2. Being Analytic Demanding the application of reason and evidence; alert to problematic situations; inclined to anticipate consequences.
3. Being Systematic Valuing organization, focus and diligence to approach problems of all levels of complexity.
4. Self-Confidence/ Self-Reliance Trusting of one's own reasoning skills and seeing oneself as a good thinker. (Whitman, Thoreau, Emerson)
5. Inquisitiveness Curious and eager to acquire knowledge and learn explanations evenwhen the applications of the knowledge are not immediately apparent. or Being sincerely interested in the answer when you ask a question; not asking just to “show someone up. ”
6. Cognitive Maturity Prudence in making, suspending, or revising judgement. Anawareness that multiple solutions can be acceptable.
7. Openmindedness Tolerance of divergent views; self-monitoring for possible bias. THE WILLINGNESS TO ENTERTAIN IDEAS AND BELIEFS THAT ARE OPPOSED TO YOUR OWN.
"Measurable" Goals "The minimal competence to be expected at the successful conclusion of instruction in critical thinking should be the ability to distinguish fact from judgment, belief from knowledge, and skills in elementary inductive and deductive processes, including an understanding of the formal and informal fallacies of language and thought. " -- California community colleges and high schools.

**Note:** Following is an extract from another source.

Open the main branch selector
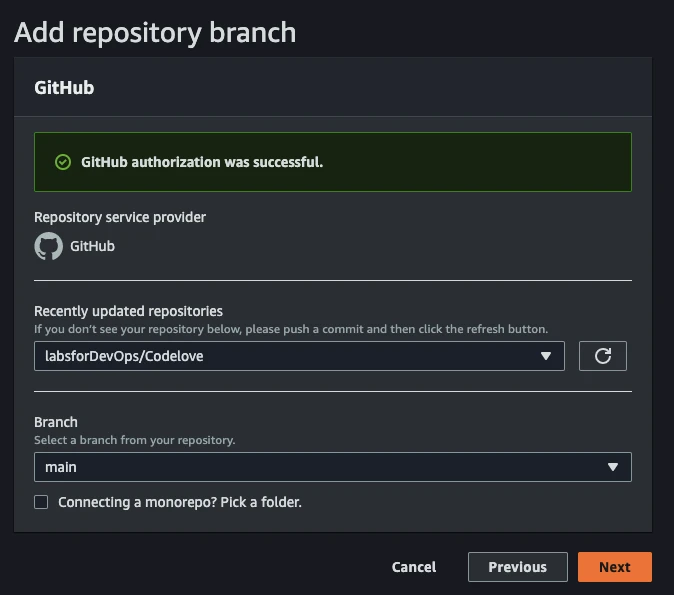Viewport: 674px width, 595px height. [332, 467]
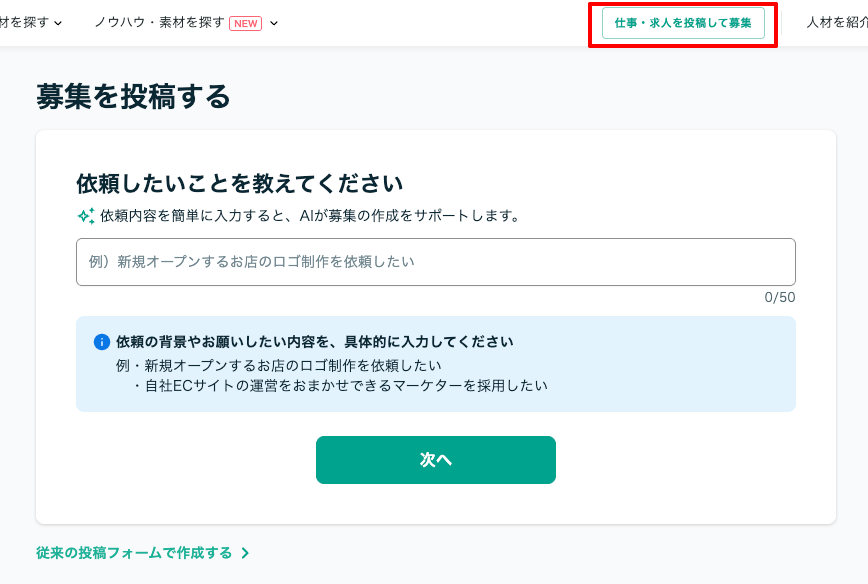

Part Four Examining Assumptions: Critical Thinking's Application To The Real World. (Ideas lifted from the National Council for Excellence in Critical Thinking)
The Citizen As citizens, too often we vote impulsively and uncritically, without taking the time to familiarize ourselves with the relevant issues and positions, without thinking about the long-run implications of what is being proposed, without paying attention to how politicians manipulate us by flattery or vague and empty promises.
The Friend As friends, too often we become the victims of our own infantile needs, "getting involved" with people who bring out the worst in us or who stimulate us to act in ways that we have been trying to change.
The Spouse As husbands or wives, too often we think only of our own desires and points of view, uncritically ignoring the needs and perspectives of our mates, assuming that we want and what we think is clearly justified and true, and that when they disagree with us they are being unreasonable and unfair.
The Employee (from the Atlanta Business Journal) Critical thinking in organizations today, both large and small, is leading to a wave of inventiveness and creativity. . . Plato, Aristotle and Socrates understood what critical thinking was and is all about. Today, critical thinking is heralded by business people and academics. This is good. Be assured there is a real dearth of thinking that differentiates truth from fiction.
Part V Examining Assumptions: WHAT IS THE ROLE OF THE “INSTRUCTOR”?
"As teachers, too often we allow ourselves to uncritically teach as we have been taught, giving assignments that students can mindlessly do, inadvertently discouraging their initiative and independence, missing opportunities to cultivate their self-discipline and thoughtfulness. " -- National Council for Excellence in Critical Thinking
"The Unexamined Life is Not Worth Living" -- Socrates "It is quite possible, and. . . 'natural', to live an unexamined life, to live in a more or less automated, uncritical way. . . if we allow ourselves to become unreflective persons, or rather, to the extent that we do, we are likely to do injury to ourselves and others, and to miss many opportunities to make our own lives, and the lives of others, fuller, happier, and more productive.